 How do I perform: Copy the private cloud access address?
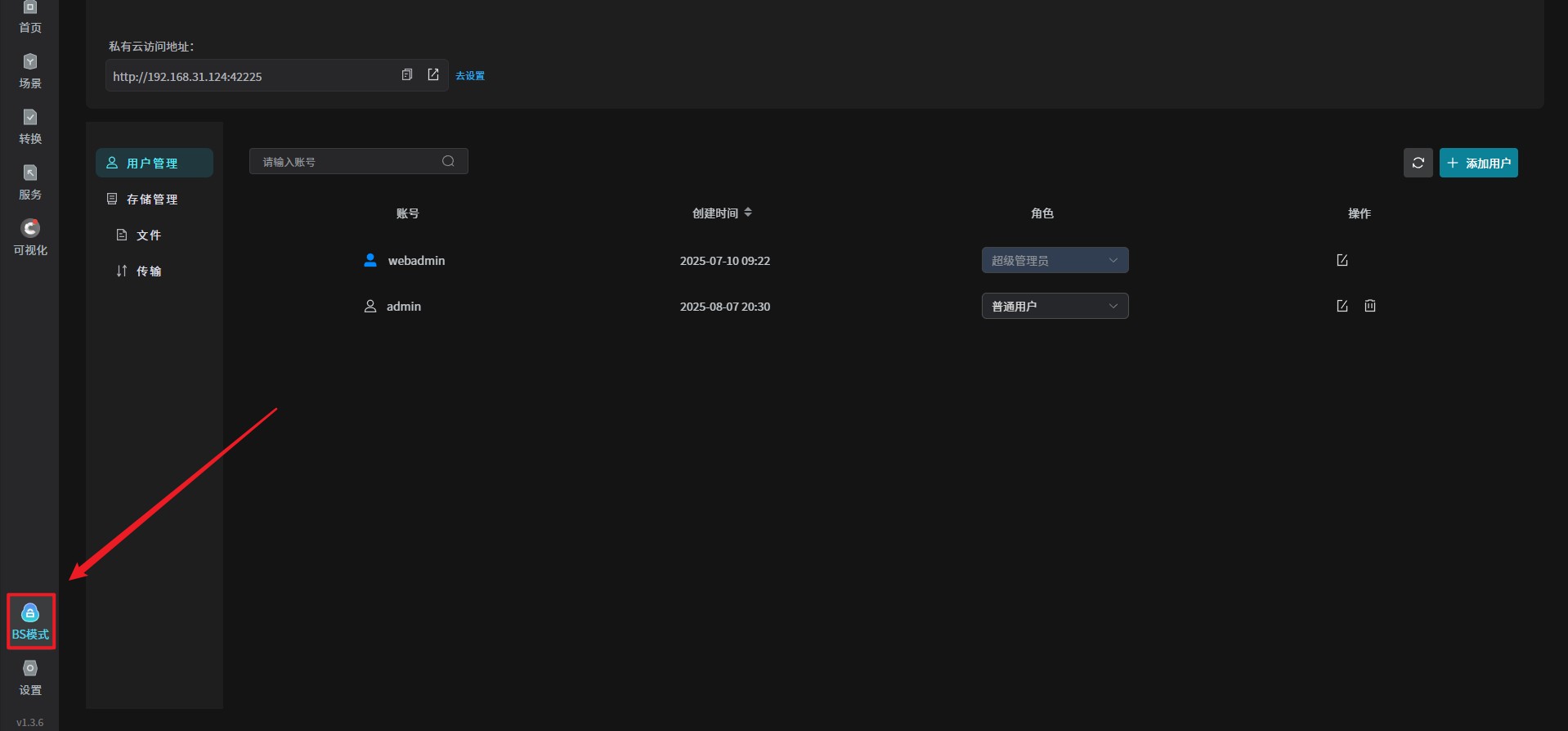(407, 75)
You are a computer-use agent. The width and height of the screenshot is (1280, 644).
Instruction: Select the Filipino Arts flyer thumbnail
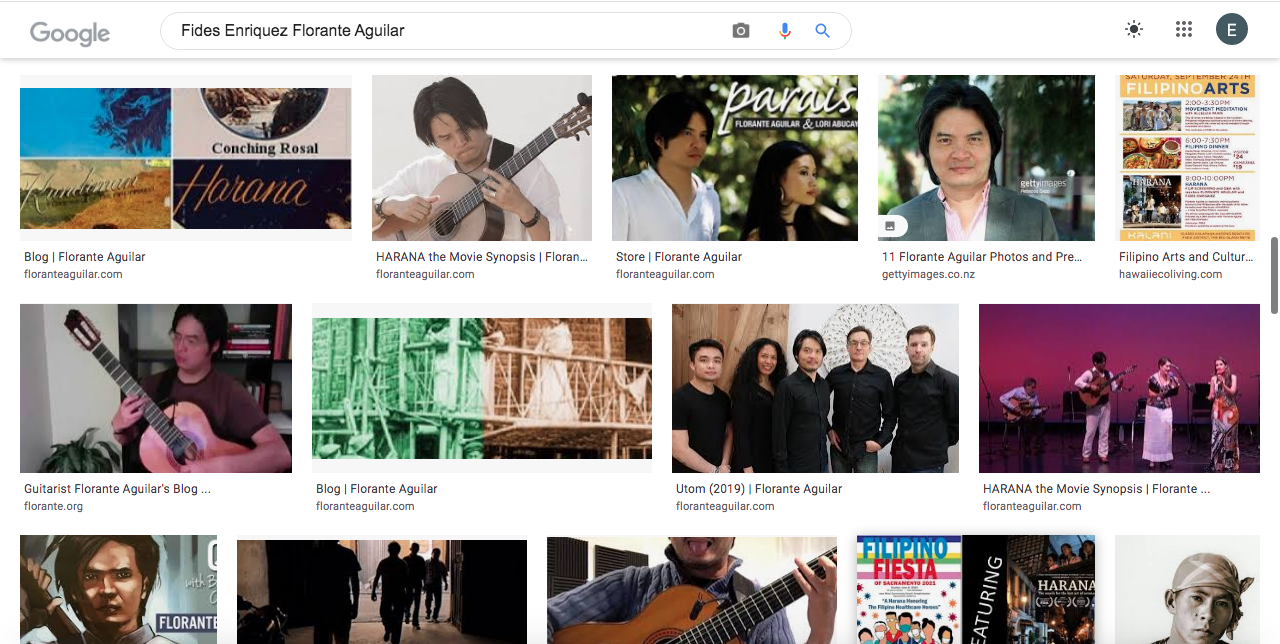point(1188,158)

....................

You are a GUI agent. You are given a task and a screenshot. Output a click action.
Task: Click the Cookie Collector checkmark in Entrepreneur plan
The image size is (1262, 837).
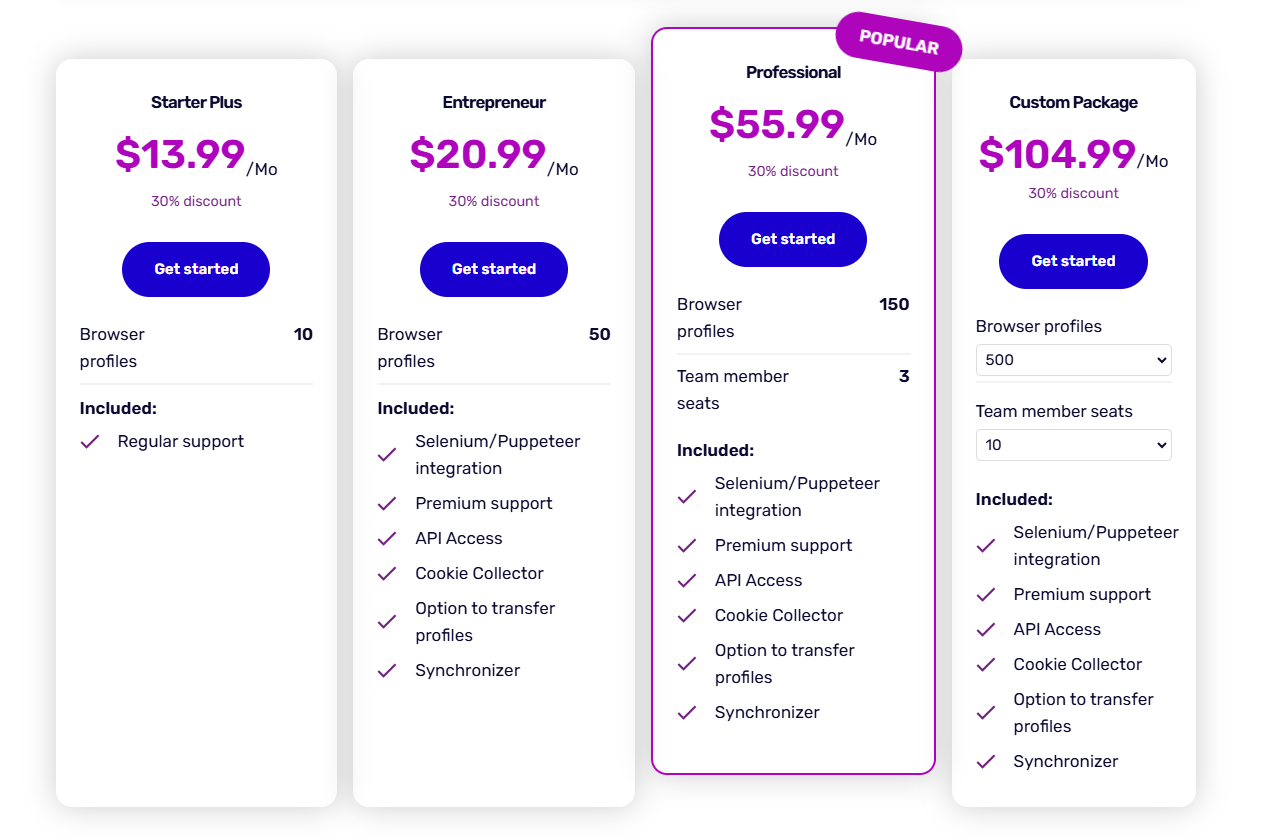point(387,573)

....................

§ Exercise instructions
Show all lines from the entries that hold "agent".

§ Task output
You are a computer-use agent. The width and height of the screenshot is (1280, 644).
You are a GUI agent. You are given a task and a screenshot. Output a click action.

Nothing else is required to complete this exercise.